The unbenefits of an insurance scheme, however, are that:
  • there's no reason to believe this scheme will be significantly less costly to the taxpayer since...
  • the government takes the brunt of the losses as it is, and probably all of any catastrophic loss.
  • pricing the shitburgers is still important because the government could potentially undercharge for insurance.
  • also any difference between the book value of the assets and the amount the government agrees to insure will need require more capital to fill the hole, from the government.
  • the assets will still be on the banks' balance sheets.
  • shareholders don't get stripped and beaten in public.
This plan really is the Anything But Nationalization (ABN) plan. The biggest problem to me seems that working out insurance schemes individually for all these fucking things will take months, while they remain on bank's balance sheets, which seems the antithesis of a speedy, definitive bank rescue however you structure it. And coupled with a new recapitalization scheme and a smaller bad bank seems to make the plan needlessly complex, where mind-numbing complexity was already an issue. At least with the bad bank, which I also hate, the toxic assets are gone and banks can get on with it. Instead, years from now, they'll still be there.
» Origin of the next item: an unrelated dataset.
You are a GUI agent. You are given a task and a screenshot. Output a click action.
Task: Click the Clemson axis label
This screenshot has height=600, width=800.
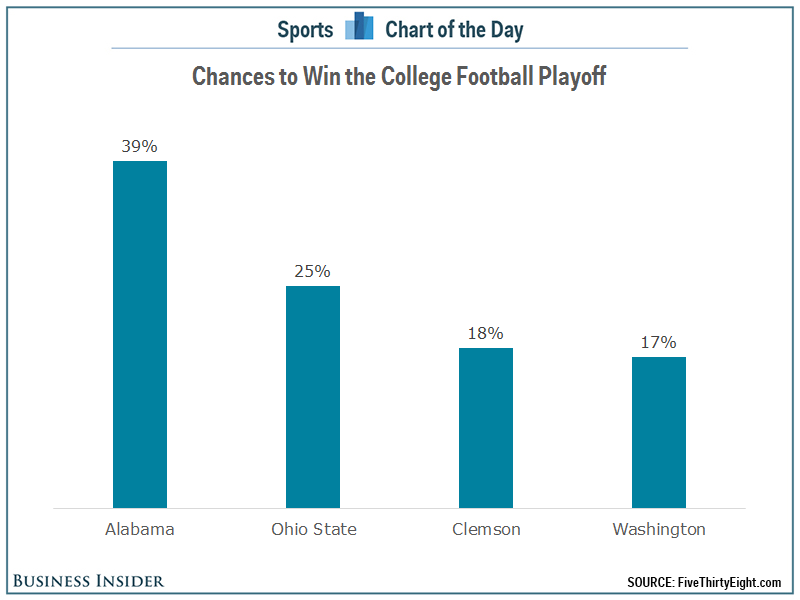click(486, 529)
A year and a half into it and Obama's promised deathblow to the financial crisis is turning into a slow, plodding clusterfuck of bad ideas already proposed and discarded for whatever reason, and that not even smarts will be able to understand anyway.

Temporary nationalization seems to me the easiest, most straightforward approach, not that it doesn't present problems of its own. But pricing the toxic assets wont matter, since the government can hold them to maturity for all anyone cares, or simply wait until a market for them materializes. Shareholders will actually be punished for investing in the things that brought down the planet, which is what's supposed to happen when your company gets bailed out anyway. And finally, ahem, let's recall these banks are already insolvent, for fuck's sake.
It may be indelicate to say so, but many of these banks are, realistically, bust. While policymakers are admirably reluctant to extend the process of nationalisation, more public ownership is both inevitable and potentially helpful. For state control can facilitate more lending. It also removes the acute conflict of interest between taxpayers and shareholders regarding finding a value at which bad assets can be extracted from bank balance sheets without favouring one group at the expense of the other.
The only way the proposed rescue plan makes sense is to avoid the above. So far, as Paul Krugman says, its like socialism without the justice.